Hace apenas ayer que el valor que tenia nuestro dedo pulgar (o gordo) era poder plasmar nuestra firma con la yema entintada. Para las personas analfabetas era la solución de poseer una marca única e irrepetible y en lugar de escribir el nombre, se imprimía “la huella digital o dactilar”.
Esas huellas se forman desde la semana 19 de gestación en el vientre materno y permanecerán inalterables toda la vida. Otros de los milagros de la vida y de la procreación de hijos. No existen dos personas que tengan las mismas huellas dactilar o digitales, aunque sean madre e hijo, e inclusive en el caso de los gemelos que se forman en la misma matriz y al mismo tiempo, sus huellas son diferentes.
Esas huellas son descritas por la dactiloscopía como la estructura formada en la yema de los dedos por crestas, que son las glándulas de secreción de sudor situadas en la piel. Se consideran científicamente un identificador único y lo usa la biometría para el reconocimiento físico o biológico en identificar a una persona. Es lo que tenemos muy nuestro, único y diferente a todos los demás, por eso el área forense y criminológico la usa para confirmar identidad de un cuerpo. Existe el dato de que el dedo meñique y el anular, son los que tienen la huella digital mejor.

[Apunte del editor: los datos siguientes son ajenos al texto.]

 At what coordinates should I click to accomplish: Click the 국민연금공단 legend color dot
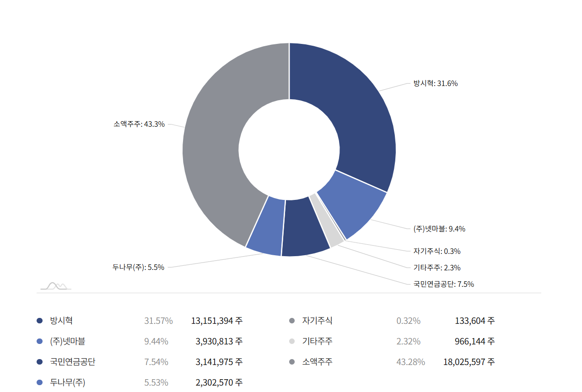40,362
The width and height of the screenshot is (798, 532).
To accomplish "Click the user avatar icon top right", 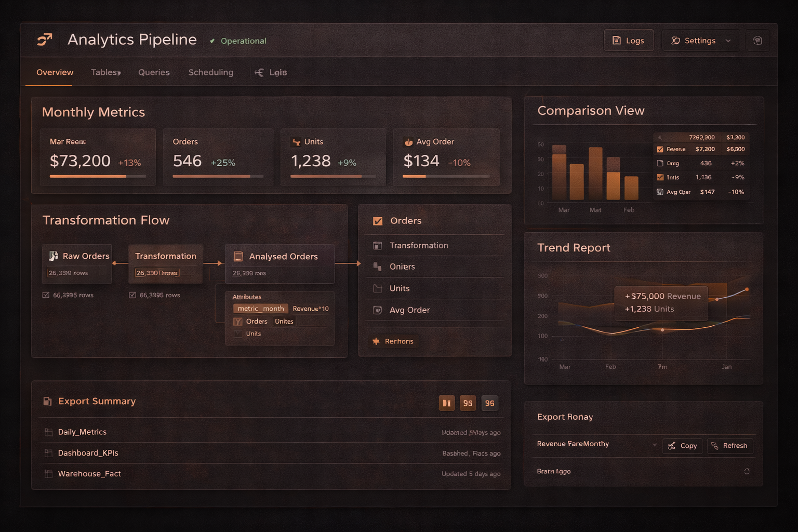I will (758, 40).
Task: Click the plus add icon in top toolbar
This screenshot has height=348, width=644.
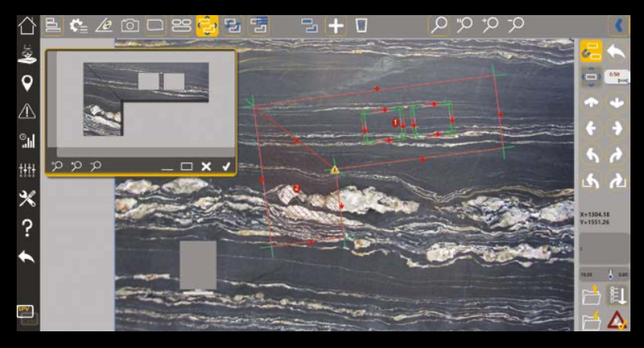Action: 336,25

Si la huella digital la usamos para registrarnos en un banco y registrarnos en relojes checadores, en los trámites de una visa o como la primera identificación al nacer que plasman los cinco dedos y hasta la planta del pie, también se utiliza para “fichar” a delincuentes cuando a las fotos de frente y de perfil, anexan las huellas de los diez dedos que van a servir de manera fehaciente de quien se trata y será identificable hasta su muerte. En las escenas de un crimen lo primero que intentan captar y registrar los investigadores son muestras de las huellas dactilares de los autores de un delito o crimen, porque será un elemento indispensable para sustentar pruebas contra los autores. Por eso, muchos delincuentes se aseguran de utilizar guantes para no dejar rastros de identidad.
Magí Camps, en un artículo de La Vanguardia[i], escribe que las palabras que están en el origen de dactilar y digital son daktylos y digitus, y las dos significan lo mismo: dedo. La primera es griega, de donde pasa al latín y la segunda arranca en el latín.

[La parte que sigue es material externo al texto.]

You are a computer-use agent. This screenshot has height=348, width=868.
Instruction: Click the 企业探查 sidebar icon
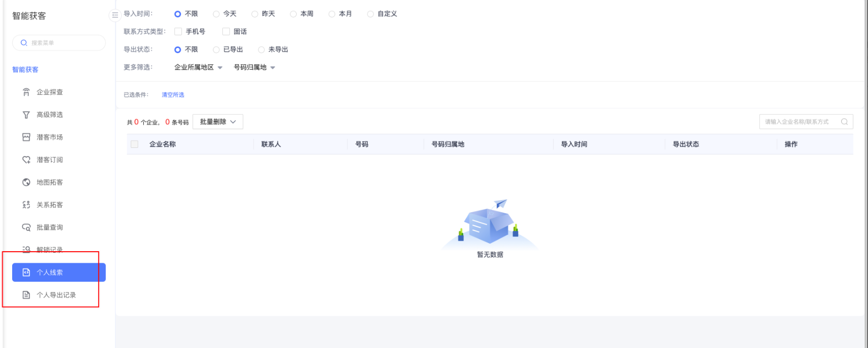coord(26,92)
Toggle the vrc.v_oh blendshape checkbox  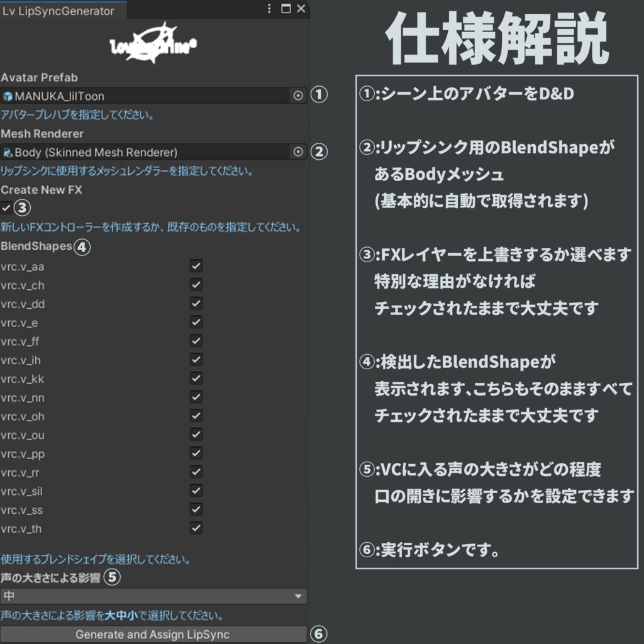coord(196,416)
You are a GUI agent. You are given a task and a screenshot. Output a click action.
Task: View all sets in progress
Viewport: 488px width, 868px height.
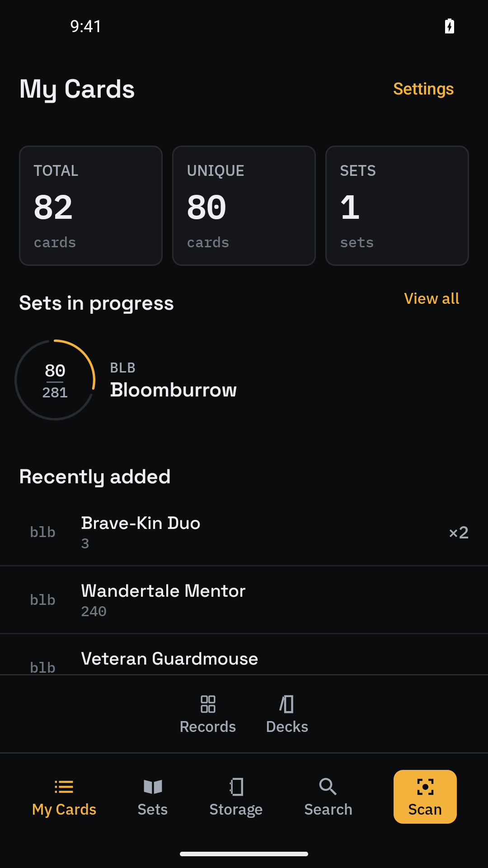point(432,298)
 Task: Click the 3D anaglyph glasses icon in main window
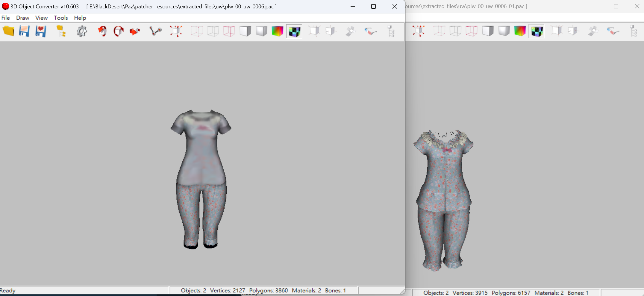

Del latín digitus tenemos hoy el popular dedo y el culto dígito. Como con los dedos de las dos manos se cuentan los diez números del sistema decimal, los artilugios que funcionan con combinaciones de cifras son digitales. Un dígito es una cifra porque es uno de los diez dedos. Tradicionalmente hemos llamado a la marca del dedo huella dactilar, aunque también podemos calificarla de digital. Los dos adjetivos son correctos.

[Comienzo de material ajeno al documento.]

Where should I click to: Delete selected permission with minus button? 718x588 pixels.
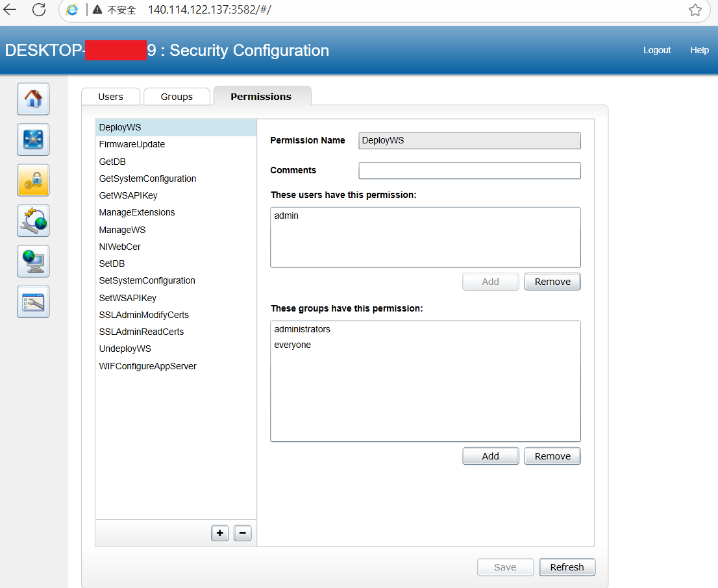(243, 533)
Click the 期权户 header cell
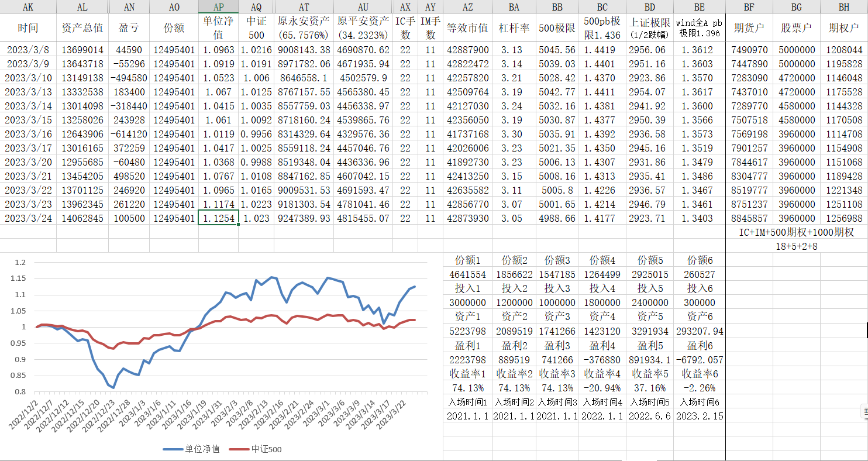 pyautogui.click(x=843, y=28)
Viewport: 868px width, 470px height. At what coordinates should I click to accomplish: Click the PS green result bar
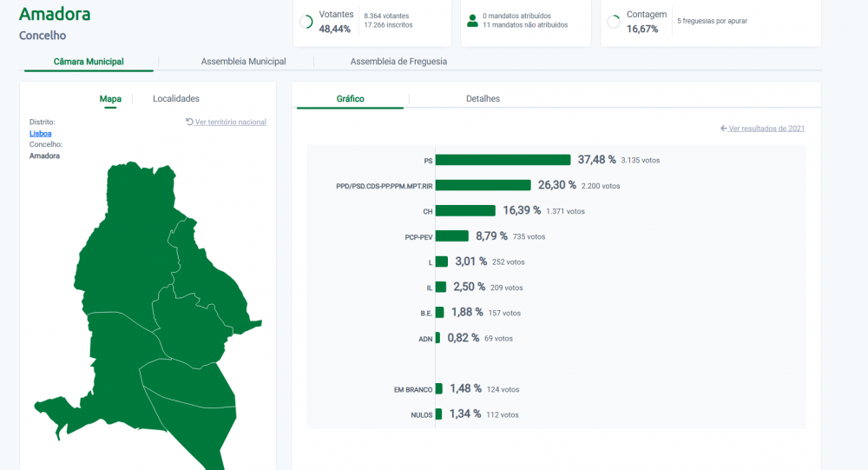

Sin embargo, el término huella dactilar se ha generalizado como marca de los dedos, porque huella digital está adquiriendo un nuevo sentido, cada vez más extendido y necesario: el del rastro que dejamos en internet, mediante la actividad en webs y redes sociales. Cada vez hay más personas que piden a los grandes gestores digitales, como Facebook, Twitter, Instagram, etc. que borren definitivamente su rastro, su huella digital. Pero, ahora esos dos adjetivos que hasta funcionaban como sinónimos y habían andado juntos cuando se referían a las huellas de los dedos, ahora inician el camino del divorcio para que los hablantes tengamos claro si nos referimos a lo que marcan los dedos (dactilar) o a lo que marcan las máquinas con sistemas que combinan todo tipo de cifras (digital), acota Magí Camps.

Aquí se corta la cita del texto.